The common explanation that business owners are hearing from their insurance company is that their business interruption coverage is only triggered when there is loss of revenue due to property damage. A typical example is a natural disaster or fire that causes the closure or suspension of a business.
What’s the Alternative?
When loss of revenue is directly linked to restrictions placed on business from various federal, state and local jurisdictions, it opens the possibility of an insurance claim under the civil authority clause. A civil authority clause generally covers claims made by policyholders when businesses are closed or unable to operate under normal conditions due to government mandate.
It is recommended that owners review their insurance policy carefully to determine if they are in a position to file a claim to recover lost revenue. Policy language often varies and is subject to interpretation. All potential claims need to be reviewed on a case by case basis.

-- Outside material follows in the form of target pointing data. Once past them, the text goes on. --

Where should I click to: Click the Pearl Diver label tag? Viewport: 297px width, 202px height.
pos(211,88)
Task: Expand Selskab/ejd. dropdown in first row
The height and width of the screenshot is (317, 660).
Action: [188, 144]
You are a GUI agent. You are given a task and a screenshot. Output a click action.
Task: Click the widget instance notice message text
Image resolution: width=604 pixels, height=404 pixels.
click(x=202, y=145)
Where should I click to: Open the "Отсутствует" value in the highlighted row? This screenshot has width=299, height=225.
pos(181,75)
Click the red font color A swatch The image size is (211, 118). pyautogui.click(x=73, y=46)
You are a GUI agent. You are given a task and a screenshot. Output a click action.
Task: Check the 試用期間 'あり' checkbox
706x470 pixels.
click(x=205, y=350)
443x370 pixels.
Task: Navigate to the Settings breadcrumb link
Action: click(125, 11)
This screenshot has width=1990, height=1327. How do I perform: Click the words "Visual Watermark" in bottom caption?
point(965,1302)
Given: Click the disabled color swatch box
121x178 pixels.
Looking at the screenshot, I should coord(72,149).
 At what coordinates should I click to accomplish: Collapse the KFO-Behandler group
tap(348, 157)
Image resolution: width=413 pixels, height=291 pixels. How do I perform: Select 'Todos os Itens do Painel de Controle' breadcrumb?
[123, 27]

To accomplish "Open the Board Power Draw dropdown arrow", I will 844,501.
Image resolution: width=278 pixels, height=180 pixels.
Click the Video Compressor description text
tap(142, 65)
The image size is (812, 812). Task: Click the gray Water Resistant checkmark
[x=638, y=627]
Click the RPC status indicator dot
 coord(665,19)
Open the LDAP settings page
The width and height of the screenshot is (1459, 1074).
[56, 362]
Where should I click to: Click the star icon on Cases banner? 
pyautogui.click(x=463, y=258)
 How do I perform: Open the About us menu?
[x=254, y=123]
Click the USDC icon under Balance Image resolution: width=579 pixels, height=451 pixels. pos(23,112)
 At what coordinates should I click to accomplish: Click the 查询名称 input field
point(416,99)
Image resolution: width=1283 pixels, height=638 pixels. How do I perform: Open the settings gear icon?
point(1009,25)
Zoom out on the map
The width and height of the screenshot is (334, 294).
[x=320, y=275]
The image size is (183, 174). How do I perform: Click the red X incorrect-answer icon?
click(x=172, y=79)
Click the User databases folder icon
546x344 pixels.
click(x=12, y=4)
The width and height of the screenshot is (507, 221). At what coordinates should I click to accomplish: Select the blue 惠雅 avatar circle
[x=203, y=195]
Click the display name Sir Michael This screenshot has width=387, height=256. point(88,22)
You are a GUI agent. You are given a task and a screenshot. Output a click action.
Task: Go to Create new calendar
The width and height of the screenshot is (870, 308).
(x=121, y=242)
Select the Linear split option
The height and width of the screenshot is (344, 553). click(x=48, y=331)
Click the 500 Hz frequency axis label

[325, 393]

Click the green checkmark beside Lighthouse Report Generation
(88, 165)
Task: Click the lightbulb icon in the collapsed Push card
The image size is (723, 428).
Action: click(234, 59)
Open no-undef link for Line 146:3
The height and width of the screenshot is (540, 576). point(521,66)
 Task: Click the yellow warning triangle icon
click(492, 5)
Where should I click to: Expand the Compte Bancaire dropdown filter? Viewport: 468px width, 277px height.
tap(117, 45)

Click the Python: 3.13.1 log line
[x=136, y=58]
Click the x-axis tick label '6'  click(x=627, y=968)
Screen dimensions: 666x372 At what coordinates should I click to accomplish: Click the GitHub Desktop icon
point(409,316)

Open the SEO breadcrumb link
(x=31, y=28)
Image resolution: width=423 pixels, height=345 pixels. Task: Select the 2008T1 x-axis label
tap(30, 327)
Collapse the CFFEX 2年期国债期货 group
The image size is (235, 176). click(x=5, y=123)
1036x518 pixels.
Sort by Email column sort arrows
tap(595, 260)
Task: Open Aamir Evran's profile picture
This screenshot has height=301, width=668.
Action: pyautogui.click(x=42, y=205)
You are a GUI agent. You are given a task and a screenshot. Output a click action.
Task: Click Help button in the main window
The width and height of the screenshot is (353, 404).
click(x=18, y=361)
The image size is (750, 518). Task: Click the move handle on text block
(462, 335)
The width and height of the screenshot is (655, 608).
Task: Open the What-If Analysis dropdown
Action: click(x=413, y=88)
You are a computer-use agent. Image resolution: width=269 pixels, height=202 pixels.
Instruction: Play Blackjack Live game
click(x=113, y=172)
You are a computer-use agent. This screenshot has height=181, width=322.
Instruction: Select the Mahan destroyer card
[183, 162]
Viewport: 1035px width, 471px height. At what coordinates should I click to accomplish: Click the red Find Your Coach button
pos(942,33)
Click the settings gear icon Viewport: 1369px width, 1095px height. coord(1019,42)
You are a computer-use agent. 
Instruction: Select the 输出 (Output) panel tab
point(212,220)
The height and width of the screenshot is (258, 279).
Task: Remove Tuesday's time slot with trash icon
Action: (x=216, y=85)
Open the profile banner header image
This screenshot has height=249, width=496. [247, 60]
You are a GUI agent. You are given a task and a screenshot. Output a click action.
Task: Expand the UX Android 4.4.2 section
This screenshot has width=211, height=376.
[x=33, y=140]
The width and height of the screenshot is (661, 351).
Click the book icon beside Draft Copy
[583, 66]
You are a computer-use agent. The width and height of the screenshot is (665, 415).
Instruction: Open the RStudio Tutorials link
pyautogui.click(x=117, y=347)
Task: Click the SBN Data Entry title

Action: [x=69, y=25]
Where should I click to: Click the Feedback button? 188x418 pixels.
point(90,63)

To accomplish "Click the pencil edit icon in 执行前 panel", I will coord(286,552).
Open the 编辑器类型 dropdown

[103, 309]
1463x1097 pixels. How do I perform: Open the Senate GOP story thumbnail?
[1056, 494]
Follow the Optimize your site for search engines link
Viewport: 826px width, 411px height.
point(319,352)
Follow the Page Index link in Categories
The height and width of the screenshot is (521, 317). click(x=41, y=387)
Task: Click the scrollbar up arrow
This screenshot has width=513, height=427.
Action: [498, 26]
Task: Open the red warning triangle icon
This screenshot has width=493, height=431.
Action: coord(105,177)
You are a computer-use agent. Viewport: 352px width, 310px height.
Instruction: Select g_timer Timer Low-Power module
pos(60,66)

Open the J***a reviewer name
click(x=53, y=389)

The ambiguity in policies has led to an increase in lawsuits brought against insurers by business owners who have been denied claims. Most policies require timely filing of claims, so business owners should consider making claims even if they are certain they will be rejected, since subsequent litigation could potentially affect how your claim is ultimately resolved.
According to John Westerman, Managing Partner at Westerman Ball Ederer Miller Zucker & Sharfstein, LLP, “Our firm filed a business interruption claim, which was denied as expected due to the virus exclusion. We have also advised, and assisted, our clients in filing business interruption claims as well, again those were denied due to the same exclusion. Until this situation plays out in D.C. and elsewhere, we think it is advisable to file the claims. Remember after [Hurricane] Sandy claims in New York were initially denied because the wind speed was under Hurricane level when Sandy hit New York, pressure from Albany resulted in many of the claims being accepted. In these very strange times, we feel it is better to make the claim and see how things play out.”
Be aware that as different states and federal courts evaluate coverage issues stemming from the pandemic, it is possible that the issues may be resolved differently. If a business has operations in different jurisdictions or seeks contingent business-loss coverage related to the operations of a supplier or customer in a different jurisdiction, a factual and legal conflict-of-laws analysis may be necessary.
Possible Federal and State Action
There have also been discussions in Congress and proposed bills by multiple state governments that would mandate insurers cover business interruption claims. Some of these proposed bills are designed to aid small businesses by limiting the potential claims to smaller businesses with fewer than 100 employees.
The insurance claim process is still taking shape and Berdon LLP will continue to monitor for significant developments.